Each implementor receives a scoped task contract. It reads the approved artifacts, loads relevant skills, inspects the codebase, writes tests first where appropriate, implements the change, and returns a structured payload. The orchestrator parses that return block and applies updates to work.md. Subagents do not directly mutate shared workflow state.

That single-writer rule is good systems design.

In distributed systems, multi-writer shared state creates race conditions. Multi-agent coding has the same problem. If every subagent can rewrite the plan, progress, and status, the workflow becomes non-deterministic. coding-agent avoids that by making the orchestrator the state owner. Subagents produce outputs. The orchestrator integrates them.

Review is independent from implementation.

The evaluator builds the project, runs tests, checks acceptance criteria, and validates runtime behavior. For UI work, it drives the browser through Playwright or uses the relevant simulator tooling. A UI cannot pass just because the code looks coherent. The page needs to load, the interaction needs to work, console errors need to be checked, and screenshots need to exist.

No runtime evidence, no pass.

The system also assumes failure will happen. That is healthy.

Instead of pretending the first implementation will be correct, it defines a fix ladder:

• Review FAIL
• Round 1: re-implement from evaluator findings
• Review again
• Round 2: debugger diagnoses root cause
• Implementor fixes from diagnosis
• Review again
• Round 3: escalate to user

A stubborn bug usually means the implementor's mental model is wrong. Asking the same implementor to "try again" repeatedly wastes cycles. You need a different role: debugger, not builder. The debugger reproduces, isolates, traces, and writes diagnosis.md. It does not write the fix itself.

Close-out is not just cleanup. It is memory formation.

After a successful review, the orchestrator freezes artifacts, archives the feature, updates learnings.md, updates AGENTS.md if a new convention emerged, clears the active feature pointer, updates the session checkpoint, and prepares for commit.

That is how the system improves across sessions. Most coding agents are stateless contractors. They show up, make changes, and leave. Next time, they rediscover the same project facts. coding-agent tries to make the project itself teach the agent.

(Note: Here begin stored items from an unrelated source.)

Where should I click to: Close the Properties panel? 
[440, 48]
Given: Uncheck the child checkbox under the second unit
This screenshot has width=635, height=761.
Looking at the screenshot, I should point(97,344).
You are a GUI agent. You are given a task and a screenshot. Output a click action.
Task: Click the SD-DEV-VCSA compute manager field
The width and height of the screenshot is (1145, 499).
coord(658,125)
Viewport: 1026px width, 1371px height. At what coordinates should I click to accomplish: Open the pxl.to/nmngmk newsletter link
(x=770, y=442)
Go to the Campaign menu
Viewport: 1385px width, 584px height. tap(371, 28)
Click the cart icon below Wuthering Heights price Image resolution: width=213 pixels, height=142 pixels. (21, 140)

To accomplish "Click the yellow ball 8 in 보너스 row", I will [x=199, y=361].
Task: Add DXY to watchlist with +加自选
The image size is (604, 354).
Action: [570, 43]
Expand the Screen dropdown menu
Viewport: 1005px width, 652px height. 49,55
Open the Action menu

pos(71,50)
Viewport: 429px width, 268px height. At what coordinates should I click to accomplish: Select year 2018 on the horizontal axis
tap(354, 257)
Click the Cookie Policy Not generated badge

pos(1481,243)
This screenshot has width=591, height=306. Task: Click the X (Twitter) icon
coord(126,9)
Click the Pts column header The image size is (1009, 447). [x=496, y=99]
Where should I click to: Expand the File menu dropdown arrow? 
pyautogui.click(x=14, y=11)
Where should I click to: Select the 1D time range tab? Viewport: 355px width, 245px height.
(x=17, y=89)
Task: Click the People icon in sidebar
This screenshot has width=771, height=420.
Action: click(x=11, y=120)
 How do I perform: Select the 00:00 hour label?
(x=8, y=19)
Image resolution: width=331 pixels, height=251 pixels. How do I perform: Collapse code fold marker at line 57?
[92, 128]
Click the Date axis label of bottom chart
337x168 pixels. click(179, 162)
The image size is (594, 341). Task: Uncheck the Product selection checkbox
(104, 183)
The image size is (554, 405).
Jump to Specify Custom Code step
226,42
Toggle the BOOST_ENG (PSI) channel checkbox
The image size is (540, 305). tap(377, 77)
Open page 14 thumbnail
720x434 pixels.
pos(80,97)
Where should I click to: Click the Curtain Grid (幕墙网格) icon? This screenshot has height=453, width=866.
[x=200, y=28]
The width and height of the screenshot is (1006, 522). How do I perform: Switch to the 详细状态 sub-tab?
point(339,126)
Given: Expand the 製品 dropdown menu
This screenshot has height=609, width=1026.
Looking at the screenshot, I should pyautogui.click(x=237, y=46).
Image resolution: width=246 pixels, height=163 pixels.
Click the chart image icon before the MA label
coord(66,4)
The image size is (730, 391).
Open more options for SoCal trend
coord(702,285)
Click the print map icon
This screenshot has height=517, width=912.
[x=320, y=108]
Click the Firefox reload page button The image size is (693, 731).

The strongest design decisions are not flashy:

• the orchestrator is the only state owner
• approved artifacts are immutable
• humans approve intent, spec, plan, and push
• the evaluator is separate from the implementor
• runtime evidence is required for UI work
• skills replace giant prompts
• close-out turns completed work into project memory

There are tradeoffs.

More structure means more overhead. Deterministic checks only verify what they encode. Human approvals can become rubber stamps if artifacts are too verbose. Parallelism is risky unless boundaries are clean. Some rules still depend on disciplined prompt behavior and should eventually move into mechanical enforcement where possible.

But the deeper point is that coding agents need institutions, not just intelligence.

Human teams scale because they invent trust machinery: design docs, code review, ownership boundaries, incident reports, release gates, architecture decisions, style guides, CI, and deployment checklists. These are not bureaucracy by default. They are compression mechanisms for trust.

Agentic software engineering needs the same thing.

A raw model is intelligence. A coding agent is intelligence plus tools. A software-building system needs more:

• tools
• memory
• roles
• artifacts
• gates
• review
• recovery
• audit trail

That is why coding-agent is more interesting than a generic coding-agent demo. It does not just generate code. It encodes opinions about what should block progress, what should be observable, what should be diagnosed, and what should survive into the next run.

The thesis is simple:

AI agents can write code, but shipping software requires a pipeline.

That pipeline needs durable artifacts, explicit approvals, scoped skills, deterministic checks, independent review, runtime evidence, memory, and recovery.

The goal is not to make the human disappear.

The goal is to make the human's attention count.